▶ Set exercise:
Copy out every line of the items below word for word, leaving nothing out.

** BEGIN Given data **

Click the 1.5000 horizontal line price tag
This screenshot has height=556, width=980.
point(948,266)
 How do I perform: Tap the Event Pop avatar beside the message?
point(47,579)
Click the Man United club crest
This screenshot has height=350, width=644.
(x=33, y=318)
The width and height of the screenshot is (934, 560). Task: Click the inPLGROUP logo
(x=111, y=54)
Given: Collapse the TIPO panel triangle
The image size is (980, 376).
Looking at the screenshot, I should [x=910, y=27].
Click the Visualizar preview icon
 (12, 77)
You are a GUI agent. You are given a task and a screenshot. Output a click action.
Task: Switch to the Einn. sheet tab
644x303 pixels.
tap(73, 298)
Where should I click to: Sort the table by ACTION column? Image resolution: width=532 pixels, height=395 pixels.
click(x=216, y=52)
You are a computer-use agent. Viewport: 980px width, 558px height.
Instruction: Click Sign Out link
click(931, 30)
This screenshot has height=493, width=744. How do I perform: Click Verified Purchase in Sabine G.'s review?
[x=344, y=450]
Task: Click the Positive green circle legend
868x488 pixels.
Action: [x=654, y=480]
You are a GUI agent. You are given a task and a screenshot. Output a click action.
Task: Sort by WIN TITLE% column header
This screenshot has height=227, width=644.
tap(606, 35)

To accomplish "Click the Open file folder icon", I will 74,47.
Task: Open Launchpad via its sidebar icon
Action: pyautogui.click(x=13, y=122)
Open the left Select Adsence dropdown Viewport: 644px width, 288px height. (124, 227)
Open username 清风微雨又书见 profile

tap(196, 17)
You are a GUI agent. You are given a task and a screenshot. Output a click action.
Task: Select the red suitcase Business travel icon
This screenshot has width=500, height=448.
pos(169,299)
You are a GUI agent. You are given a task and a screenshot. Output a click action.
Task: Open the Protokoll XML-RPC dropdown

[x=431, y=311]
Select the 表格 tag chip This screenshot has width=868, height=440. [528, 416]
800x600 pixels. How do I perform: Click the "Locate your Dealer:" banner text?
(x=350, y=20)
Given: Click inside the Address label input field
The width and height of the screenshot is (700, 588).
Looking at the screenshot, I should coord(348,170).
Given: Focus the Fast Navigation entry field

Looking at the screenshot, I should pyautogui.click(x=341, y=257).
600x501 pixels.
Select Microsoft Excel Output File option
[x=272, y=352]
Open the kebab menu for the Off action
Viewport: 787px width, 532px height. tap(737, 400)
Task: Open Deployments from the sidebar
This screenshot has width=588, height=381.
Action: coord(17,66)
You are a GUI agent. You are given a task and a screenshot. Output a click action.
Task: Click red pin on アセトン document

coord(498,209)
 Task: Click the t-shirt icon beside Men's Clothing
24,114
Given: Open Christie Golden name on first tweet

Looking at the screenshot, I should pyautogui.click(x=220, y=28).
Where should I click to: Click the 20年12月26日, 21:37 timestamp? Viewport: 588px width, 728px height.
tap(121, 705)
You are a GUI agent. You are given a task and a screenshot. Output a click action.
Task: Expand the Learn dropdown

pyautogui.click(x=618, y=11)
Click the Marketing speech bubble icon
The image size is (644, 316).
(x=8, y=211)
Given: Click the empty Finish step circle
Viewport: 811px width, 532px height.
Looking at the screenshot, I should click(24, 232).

** END Given data **

▶ Task output:
Click the 1.5000 horizontal line price tag
This screenshot has height=556, width=980.
point(948,266)
 How do I perform: Tap the Event Pop avatar beside the message?
point(47,579)
Click the Man United club crest
This screenshot has height=350, width=644.
(x=33, y=318)
The width and height of the screenshot is (934, 560). Task: Click the inPLGROUP logo
(x=111, y=54)
Given: Collapse the TIPO panel triangle
The image size is (980, 376).
Looking at the screenshot, I should [x=910, y=27].
Click the Visualizar preview icon
 (12, 77)
You are a GUI agent. You are given a task and a screenshot. Output a click action.
Task: Switch to the Einn. sheet tab
644x303 pixels.
tap(73, 298)
Where should I click to: Sort the table by ACTION column? Image resolution: width=532 pixels, height=395 pixels.
click(x=216, y=52)
You are a computer-use agent. Viewport: 980px width, 558px height.
Instruction: Click Sign Out link
click(931, 30)
This screenshot has height=493, width=744. How do I perform: Click Verified Purchase in Sabine G.'s review?
[x=344, y=450]
Task: Click the Positive green circle legend
868x488 pixels.
Action: [x=654, y=480]
You are a GUI agent. You are given a task and a screenshot. Output a click action.
Task: Sort by WIN TITLE% column header
This screenshot has height=227, width=644.
tap(606, 35)

To accomplish "Click the Open file folder icon", I will 74,47.
Task: Open Launchpad via its sidebar icon
Action: pyautogui.click(x=13, y=122)
Open the left Select Adsence dropdown Viewport: 644px width, 288px height. (124, 227)
Open username 清风微雨又书见 profile

tap(196, 17)
You are a GUI agent. You are given a task and a screenshot. Output a click action.
Task: Select the red suitcase Business travel icon
This screenshot has width=500, height=448.
pos(169,299)
You are a GUI agent. You are given a task and a screenshot. Output a click action.
Task: Open the Protokoll XML-RPC dropdown

[x=431, y=311]
Select the 表格 tag chip This screenshot has width=868, height=440. [528, 416]
800x600 pixels. How do I perform: Click the "Locate your Dealer:" banner text?
(x=350, y=20)
Given: Click inside the Address label input field
The width and height of the screenshot is (700, 588).
Looking at the screenshot, I should coord(348,170).
Given: Focus the Fast Navigation entry field

Looking at the screenshot, I should pyautogui.click(x=341, y=257).
600x501 pixels.
Select Microsoft Excel Output File option
[x=272, y=352]
Open the kebab menu for the Off action
Viewport: 787px width, 532px height. tap(737, 400)
Task: Open Deployments from the sidebar
This screenshot has width=588, height=381.
Action: coord(17,66)
You are a GUI agent. You are given a task and a screenshot. Output a click action.
Task: Click red pin on アセトン document

coord(498,209)
 Task: Click the t-shirt icon beside Men's Clothing
24,114
Given: Open Christie Golden name on first tweet

Looking at the screenshot, I should pyautogui.click(x=220, y=28).
Where should I click to: Click the 20年12月26日, 21:37 timestamp? Viewport: 588px width, 728px height.
tap(121, 705)
You are a GUI agent. You are given a task and a screenshot. Output a click action.
Task: Expand the Learn dropdown

pyautogui.click(x=618, y=11)
Click the Marketing speech bubble icon
The image size is (644, 316).
(x=8, y=211)
Given: Click the empty Finish step circle
Viewport: 811px width, 532px height.
Looking at the screenshot, I should click(24, 232).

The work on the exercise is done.